**Data section**
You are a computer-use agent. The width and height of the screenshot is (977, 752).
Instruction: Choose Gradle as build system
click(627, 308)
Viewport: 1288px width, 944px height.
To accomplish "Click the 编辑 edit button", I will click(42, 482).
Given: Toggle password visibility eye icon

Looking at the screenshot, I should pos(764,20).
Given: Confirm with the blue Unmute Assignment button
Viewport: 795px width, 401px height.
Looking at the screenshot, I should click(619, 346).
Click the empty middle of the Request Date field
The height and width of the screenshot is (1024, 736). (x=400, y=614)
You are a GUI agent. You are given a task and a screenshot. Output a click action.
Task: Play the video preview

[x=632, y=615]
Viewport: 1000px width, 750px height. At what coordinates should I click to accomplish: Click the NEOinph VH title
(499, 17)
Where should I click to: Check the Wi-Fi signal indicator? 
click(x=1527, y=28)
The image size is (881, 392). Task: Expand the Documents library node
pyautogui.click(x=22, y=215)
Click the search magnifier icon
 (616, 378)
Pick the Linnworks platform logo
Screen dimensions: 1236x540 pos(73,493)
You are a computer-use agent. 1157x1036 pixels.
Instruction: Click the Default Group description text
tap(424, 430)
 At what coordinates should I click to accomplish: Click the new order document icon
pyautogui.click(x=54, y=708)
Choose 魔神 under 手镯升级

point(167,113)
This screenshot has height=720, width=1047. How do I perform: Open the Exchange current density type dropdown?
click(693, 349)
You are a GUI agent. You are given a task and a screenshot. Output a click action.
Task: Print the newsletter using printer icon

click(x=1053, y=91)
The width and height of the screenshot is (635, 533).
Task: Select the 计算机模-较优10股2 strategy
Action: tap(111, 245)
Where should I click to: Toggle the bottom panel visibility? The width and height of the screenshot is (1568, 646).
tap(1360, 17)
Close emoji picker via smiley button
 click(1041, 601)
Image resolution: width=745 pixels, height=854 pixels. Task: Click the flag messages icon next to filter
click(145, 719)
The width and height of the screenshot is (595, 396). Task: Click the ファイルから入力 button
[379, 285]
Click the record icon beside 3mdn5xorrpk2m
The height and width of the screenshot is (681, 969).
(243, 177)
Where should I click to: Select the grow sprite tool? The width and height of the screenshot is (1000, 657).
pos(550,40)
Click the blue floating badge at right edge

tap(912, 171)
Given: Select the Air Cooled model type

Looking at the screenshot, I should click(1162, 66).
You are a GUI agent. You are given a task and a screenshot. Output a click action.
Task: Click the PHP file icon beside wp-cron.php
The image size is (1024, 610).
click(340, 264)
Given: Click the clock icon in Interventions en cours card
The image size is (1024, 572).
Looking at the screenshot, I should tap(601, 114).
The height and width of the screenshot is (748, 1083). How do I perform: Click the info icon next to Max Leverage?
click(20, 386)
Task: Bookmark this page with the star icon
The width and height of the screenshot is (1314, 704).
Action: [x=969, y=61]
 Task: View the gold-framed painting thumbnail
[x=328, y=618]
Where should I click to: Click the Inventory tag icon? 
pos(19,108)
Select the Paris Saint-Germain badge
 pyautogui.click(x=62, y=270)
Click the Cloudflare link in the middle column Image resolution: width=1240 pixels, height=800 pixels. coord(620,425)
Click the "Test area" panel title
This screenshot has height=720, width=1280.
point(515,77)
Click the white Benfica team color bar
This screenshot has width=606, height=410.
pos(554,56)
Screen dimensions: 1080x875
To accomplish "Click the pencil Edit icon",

**Exercise objective**
Each of the records shown above needs to be repeated exactly.

**Answer area**
You are a computer-use agent. The width and height of the screenshot is (977, 752).
Instruction: Choose Gradle as build system
click(627, 308)
Viewport: 1288px width, 944px height.
To accomplish "Click the 编辑 edit button", I will click(42, 482).
Given: Toggle password visibility eye icon

Looking at the screenshot, I should pos(764,20).
Given: Confirm with the blue Unmute Assignment button
Viewport: 795px width, 401px height.
Looking at the screenshot, I should click(619, 346).
Click the empty middle of the Request Date field
The height and width of the screenshot is (1024, 736). (x=400, y=614)
You are a GUI agent. You are given a task and a screenshot. Output a click action.
Task: Play the video preview

[x=632, y=615]
Viewport: 1000px width, 750px height. At what coordinates should I click to accomplish: Click the NEOinph VH title
(499, 17)
Where should I click to: Check the Wi-Fi signal indicator? 
click(x=1527, y=28)
The image size is (881, 392). Task: Expand the Documents library node
pyautogui.click(x=22, y=215)
Click the search magnifier icon
 (616, 378)
Pick the Linnworks platform logo
Screen dimensions: 1236x540 pos(73,493)
You are a computer-use agent. 1157x1036 pixels.
Instruction: Click the Default Group description text
tap(424, 430)
 At what coordinates should I click to accomplish: Click the new order document icon
pyautogui.click(x=54, y=708)
Choose 魔神 under 手镯升级

point(167,113)
This screenshot has height=720, width=1047. How do I perform: Open the Exchange current density type dropdown?
click(693, 349)
You are a GUI agent. You are given a task and a screenshot. Output a click action.
Task: Print the newsletter using printer icon

click(x=1053, y=91)
The width and height of the screenshot is (635, 533).
Task: Select the 计算机模-较优10股2 strategy
Action: tap(111, 245)
Where should I click to: Toggle the bottom panel visibility? The width and height of the screenshot is (1568, 646).
tap(1360, 17)
Close emoji picker via smiley button
 click(1041, 601)
Image resolution: width=745 pixels, height=854 pixels. Task: Click the flag messages icon next to filter
click(145, 719)
The width and height of the screenshot is (595, 396). Task: Click the ファイルから入力 button
[379, 285]
Click the record icon beside 3mdn5xorrpk2m
The height and width of the screenshot is (681, 969).
(243, 177)
Where should I click to: Select the grow sprite tool? The width and height of the screenshot is (1000, 657).
pos(550,40)
Click the blue floating badge at right edge

tap(912, 171)
Given: Select the Air Cooled model type

Looking at the screenshot, I should click(1162, 66).
You are a GUI agent. You are given a task and a screenshot. Output a click action.
Task: Click the PHP file icon beside wp-cron.php
The image size is (1024, 610).
click(340, 264)
Given: Click the clock icon in Interventions en cours card
The image size is (1024, 572).
Looking at the screenshot, I should tap(601, 114).
The height and width of the screenshot is (748, 1083). How do I perform: Click the info icon next to Max Leverage?
click(20, 386)
Task: Bookmark this page with the star icon
The width and height of the screenshot is (1314, 704).
Action: [x=969, y=61]
 Task: View the gold-framed painting thumbnail
[x=328, y=618]
Where should I click to: Click the Inventory tag icon? 
pos(19,108)
Select the Paris Saint-Germain badge
 pyautogui.click(x=62, y=270)
Click the Cloudflare link in the middle column Image resolution: width=1240 pixels, height=800 pixels. coord(620,425)
Click the "Test area" panel title
This screenshot has height=720, width=1280.
point(515,77)
Click the white Benfica team color bar
This screenshot has width=606, height=410.
pos(554,56)
Screen dimensions: 1080x875
To accomplish "Click the pencil Edit icon",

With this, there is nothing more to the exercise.